My absence from writing has nothing to do with my desire not to write, but more to do with finding myself going through the big D- difficulty. Several things culminated over the weeks of summer and congealed in my mind around this very time. Today, I found myself overwrought with several emotions: homesickness, unsureness, and sickness (literally with the recurring sinus infection that shows up at my door with its bags packed to stay a while every month). It's one of those days that feels like a virtual hurricane churning inside the heart. As with any hurricane, the waters begin churning slowly, almost unbeknown to the effected. However, as time passes and more territory is crossed, the storm grows larger and stronger until eventually landfall is inevitable. Today marked landfall of this hurricane of the heart. I am slowly seeing things about myself in a different light. When we lived in San Angelo, I thought to myself at times, I wonder if this is where we will live for the rest of our lives? At the time, I was not certain if that were a good or bad thing. How I would have relished in the little nuances just a little more whole-heartedly, knowing now what I didn't know (or rather realize) then. In this life, nothing can replace family and friends. I longed for the comfort of family today. We were blessed with a wonderful weekend spent with friends, and as with every time someone puts the final bag in the car, bids a final farewell, and rides off into the caliche filmed sunset, I long for them to stay. I took for granted seeing my nieces and nephews being a short hop away, and having the opportunity to be involved in their every activity. I took for granted my in-laws being a few minutes across town and enjoying dinners and visiting at their house. I took for granted the beautiful runs at the KOA, and the friends we hold dear there. Reflecting back, can we afford to take the things we hold so precious for granted? I can't. I have a greater respect for the Lord through this revelation of the heart, and a greater respect for geography. Sometimes, I believe two people could be in the same room and be hundreds of miles apart. That said, I also believe that two people could be hundreds of miles apart, but in the same room in your heart.
Another contributing factor, tomorrow is Mae Day. On July 12, 1912, an amazing woman graced this world: Addie Mae Grossman, my grandmother. We celebrate this day each year by doing a few of her favorite things. I will start the day with a steaming cup of coffee. Then, get the Zebco ready with her tackle bag in hand, and head out in search of a big catch. It wouldn't be right not to end the day with a Sonic hamburger and shake. I vividly remember fishing at their place near San Saba, and spending vacations at Big Bend in the travel trailer. Nothing can replace those sweet, fond memories. I wonder if she knew as a girl what amazing things she would be known for in her lifetime? Did she know that she would leave such a legacy that will live on through her children and grandchildren? God could only have known what a difference she would make in my life. Many of my strengths may be attributed to her. She had unwavering strength and faith in God. As I sit writing this, I wish to be able to pick up the phone to hear her voice, the calm reassurance, the gentle touch of her kind hands. She would rub our chigger bites when we were little until we fell asleep. She would rub our hands while we prayed as we grew older. The impact she had on my life is undeniable. I am thankful to her for the amazing woman, grandmother, and follower of God that she was. Along the lines of taking things for granted, can we afford to say 'I'll call that person tomorrow?'. Procrastination simply must not be a word in our vocabulary when it comes to expressions, friendships, family, loved ones, and the important factors in life that really count. Tomorrow, I will celebrate the beautiful life of my grandmother, and hopefully reel in a big one in her honor.

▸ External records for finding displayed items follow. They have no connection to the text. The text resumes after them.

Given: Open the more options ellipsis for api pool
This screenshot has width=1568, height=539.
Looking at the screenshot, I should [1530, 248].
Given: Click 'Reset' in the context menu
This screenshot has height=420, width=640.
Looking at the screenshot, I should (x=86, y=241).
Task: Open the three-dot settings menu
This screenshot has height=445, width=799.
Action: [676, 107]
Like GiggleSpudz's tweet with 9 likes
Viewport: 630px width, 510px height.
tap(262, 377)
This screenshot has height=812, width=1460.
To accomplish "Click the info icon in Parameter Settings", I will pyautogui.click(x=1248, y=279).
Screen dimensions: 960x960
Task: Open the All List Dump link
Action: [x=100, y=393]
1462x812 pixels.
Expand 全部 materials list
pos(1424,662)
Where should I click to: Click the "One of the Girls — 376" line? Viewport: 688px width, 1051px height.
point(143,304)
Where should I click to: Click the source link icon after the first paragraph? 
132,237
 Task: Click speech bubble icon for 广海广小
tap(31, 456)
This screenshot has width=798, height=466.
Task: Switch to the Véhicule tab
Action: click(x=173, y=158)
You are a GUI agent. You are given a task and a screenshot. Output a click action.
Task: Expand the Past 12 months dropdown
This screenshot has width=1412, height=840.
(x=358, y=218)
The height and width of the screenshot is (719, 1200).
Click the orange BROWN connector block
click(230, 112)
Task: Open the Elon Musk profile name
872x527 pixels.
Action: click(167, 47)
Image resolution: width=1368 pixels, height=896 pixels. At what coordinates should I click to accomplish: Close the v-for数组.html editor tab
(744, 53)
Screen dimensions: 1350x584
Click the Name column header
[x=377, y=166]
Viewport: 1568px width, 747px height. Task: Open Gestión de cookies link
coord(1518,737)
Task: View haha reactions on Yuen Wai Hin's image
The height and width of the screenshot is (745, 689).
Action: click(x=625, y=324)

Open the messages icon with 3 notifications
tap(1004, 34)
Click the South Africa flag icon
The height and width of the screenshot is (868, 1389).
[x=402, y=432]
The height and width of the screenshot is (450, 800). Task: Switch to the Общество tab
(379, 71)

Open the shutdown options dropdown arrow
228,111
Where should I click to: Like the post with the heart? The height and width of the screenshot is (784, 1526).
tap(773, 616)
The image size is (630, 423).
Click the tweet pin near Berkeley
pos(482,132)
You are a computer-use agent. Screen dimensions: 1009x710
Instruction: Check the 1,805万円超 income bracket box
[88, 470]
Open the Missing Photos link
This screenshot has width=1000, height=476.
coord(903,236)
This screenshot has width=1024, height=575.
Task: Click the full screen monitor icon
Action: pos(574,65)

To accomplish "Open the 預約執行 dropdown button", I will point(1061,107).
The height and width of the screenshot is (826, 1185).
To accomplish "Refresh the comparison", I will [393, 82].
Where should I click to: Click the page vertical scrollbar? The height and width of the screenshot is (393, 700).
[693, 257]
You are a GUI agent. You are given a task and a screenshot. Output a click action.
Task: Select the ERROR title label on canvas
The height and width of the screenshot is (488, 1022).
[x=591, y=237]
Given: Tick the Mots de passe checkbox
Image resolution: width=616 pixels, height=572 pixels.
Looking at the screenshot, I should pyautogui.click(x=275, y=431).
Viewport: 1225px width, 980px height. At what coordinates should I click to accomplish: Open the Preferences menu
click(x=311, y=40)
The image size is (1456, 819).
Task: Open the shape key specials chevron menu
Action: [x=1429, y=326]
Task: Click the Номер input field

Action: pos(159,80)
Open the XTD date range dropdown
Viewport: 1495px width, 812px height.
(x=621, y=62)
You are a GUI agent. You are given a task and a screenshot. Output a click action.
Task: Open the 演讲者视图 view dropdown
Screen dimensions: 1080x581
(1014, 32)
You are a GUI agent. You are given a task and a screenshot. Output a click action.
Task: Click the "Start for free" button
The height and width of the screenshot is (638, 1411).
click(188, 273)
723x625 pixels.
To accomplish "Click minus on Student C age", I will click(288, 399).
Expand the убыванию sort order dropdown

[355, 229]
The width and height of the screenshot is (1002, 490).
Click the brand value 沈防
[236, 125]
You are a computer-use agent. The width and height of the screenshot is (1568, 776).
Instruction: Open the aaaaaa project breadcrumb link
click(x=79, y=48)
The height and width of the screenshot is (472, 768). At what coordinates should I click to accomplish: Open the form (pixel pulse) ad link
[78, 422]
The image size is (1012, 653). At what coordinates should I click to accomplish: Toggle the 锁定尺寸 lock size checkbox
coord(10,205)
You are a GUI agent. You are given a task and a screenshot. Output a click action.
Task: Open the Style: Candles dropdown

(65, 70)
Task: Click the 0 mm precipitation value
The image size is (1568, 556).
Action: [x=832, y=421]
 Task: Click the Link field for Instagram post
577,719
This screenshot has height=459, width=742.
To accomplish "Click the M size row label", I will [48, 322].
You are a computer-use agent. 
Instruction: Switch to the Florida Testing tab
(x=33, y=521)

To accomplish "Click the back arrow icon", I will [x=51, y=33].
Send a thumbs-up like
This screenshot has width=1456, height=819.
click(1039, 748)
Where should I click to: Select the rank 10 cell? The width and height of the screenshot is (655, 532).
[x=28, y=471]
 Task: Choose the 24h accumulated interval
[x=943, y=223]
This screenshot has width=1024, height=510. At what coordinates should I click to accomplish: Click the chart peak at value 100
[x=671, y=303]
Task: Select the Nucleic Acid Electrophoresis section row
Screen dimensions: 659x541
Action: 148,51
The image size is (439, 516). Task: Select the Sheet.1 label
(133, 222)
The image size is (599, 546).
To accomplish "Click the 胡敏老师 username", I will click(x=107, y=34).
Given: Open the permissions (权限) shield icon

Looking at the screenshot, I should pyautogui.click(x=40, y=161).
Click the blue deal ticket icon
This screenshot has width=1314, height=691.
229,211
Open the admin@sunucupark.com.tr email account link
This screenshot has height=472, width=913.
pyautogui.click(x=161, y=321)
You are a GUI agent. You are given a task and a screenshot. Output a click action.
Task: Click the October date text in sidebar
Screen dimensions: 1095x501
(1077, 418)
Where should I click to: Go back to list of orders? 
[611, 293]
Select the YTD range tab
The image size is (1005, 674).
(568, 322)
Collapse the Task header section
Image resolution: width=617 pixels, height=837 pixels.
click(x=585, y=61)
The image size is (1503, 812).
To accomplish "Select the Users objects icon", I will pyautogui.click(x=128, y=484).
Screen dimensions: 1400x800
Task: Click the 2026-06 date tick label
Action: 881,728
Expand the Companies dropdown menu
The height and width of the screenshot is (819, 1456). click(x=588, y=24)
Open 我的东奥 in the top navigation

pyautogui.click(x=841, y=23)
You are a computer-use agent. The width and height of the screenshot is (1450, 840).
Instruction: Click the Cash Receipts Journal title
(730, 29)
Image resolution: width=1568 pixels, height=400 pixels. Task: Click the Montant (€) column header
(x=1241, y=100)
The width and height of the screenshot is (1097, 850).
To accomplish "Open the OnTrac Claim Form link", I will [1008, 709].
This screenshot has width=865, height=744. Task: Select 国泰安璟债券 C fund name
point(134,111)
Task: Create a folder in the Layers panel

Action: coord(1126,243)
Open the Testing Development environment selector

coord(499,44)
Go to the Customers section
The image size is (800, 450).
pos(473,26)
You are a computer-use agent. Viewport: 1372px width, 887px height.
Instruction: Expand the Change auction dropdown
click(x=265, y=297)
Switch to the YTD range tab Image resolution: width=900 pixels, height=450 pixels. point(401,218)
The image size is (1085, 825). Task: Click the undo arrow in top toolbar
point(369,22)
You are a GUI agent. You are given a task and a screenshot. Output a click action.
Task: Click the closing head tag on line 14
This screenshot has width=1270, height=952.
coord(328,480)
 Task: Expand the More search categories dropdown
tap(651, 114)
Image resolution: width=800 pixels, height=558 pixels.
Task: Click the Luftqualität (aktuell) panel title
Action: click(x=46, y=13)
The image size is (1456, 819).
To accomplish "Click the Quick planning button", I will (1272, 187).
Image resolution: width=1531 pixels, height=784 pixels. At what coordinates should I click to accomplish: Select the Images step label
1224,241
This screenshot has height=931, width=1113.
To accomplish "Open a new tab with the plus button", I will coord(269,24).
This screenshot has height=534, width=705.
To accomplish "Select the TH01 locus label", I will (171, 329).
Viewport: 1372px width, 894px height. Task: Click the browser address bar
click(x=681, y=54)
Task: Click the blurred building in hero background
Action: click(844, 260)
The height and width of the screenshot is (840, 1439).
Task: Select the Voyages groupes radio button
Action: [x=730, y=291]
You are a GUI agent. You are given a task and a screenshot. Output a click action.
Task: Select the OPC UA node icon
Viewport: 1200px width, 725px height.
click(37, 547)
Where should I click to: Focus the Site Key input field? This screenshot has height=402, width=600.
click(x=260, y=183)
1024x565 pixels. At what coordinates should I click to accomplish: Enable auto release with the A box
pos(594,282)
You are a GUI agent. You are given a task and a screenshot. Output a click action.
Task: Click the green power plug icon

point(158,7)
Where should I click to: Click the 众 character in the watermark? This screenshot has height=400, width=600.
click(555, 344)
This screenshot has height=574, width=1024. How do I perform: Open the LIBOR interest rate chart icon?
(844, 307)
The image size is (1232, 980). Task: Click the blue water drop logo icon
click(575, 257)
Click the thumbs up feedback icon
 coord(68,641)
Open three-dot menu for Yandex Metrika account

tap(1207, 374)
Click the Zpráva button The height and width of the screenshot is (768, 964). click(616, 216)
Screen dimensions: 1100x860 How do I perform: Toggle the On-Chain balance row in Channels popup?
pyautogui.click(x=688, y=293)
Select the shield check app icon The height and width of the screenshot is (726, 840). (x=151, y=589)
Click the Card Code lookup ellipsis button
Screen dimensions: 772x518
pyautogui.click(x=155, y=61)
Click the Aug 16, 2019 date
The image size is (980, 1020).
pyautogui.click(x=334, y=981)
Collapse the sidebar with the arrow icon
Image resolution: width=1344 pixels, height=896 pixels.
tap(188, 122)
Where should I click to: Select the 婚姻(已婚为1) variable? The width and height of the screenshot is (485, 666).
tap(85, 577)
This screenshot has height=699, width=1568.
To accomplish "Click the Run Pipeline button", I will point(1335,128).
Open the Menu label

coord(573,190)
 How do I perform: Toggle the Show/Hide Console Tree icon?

In the end, this hurricane of the heart made landfall, and the residual effects are still being felt. There are occasional showers, some worse than others. But tonight, during the worst of the storm, I sat with Wade, explaining the best I could the cause of this conundrum. We had just watched an old Marilyn Monroe movie, 'How to Marry a Millionaire'. In this movie, she is blind as a bat, but refuses to wear her glasses on account of she thinks the men won't like her with them, and refers to her glasses as cheaters. In the middle of my mess, Wade said to me, "You sure look cute with your cheaters on," and sang a line from 'You Are so Beautiful to me' in an attempt to cheer me up. That's all I needed. Sometimes, I feel like life is like a test of the emergency broadcast system. God will reveal himself after testing, with the answers and a perfectly mapped out list of what to do. He will lead and I will follow. I should stamp that on my hand for times like these. It's a comfort to know I have the gentle support from the man I love to see me through my hurricanes. I know there will be others, in fact, isn't it hurricane season? However, I know I will never have to evacuate. I've got all the love I need, the hand of the Lord to slowly reveal His plan to me, and the angels of the ones I love so dear watching over me from above.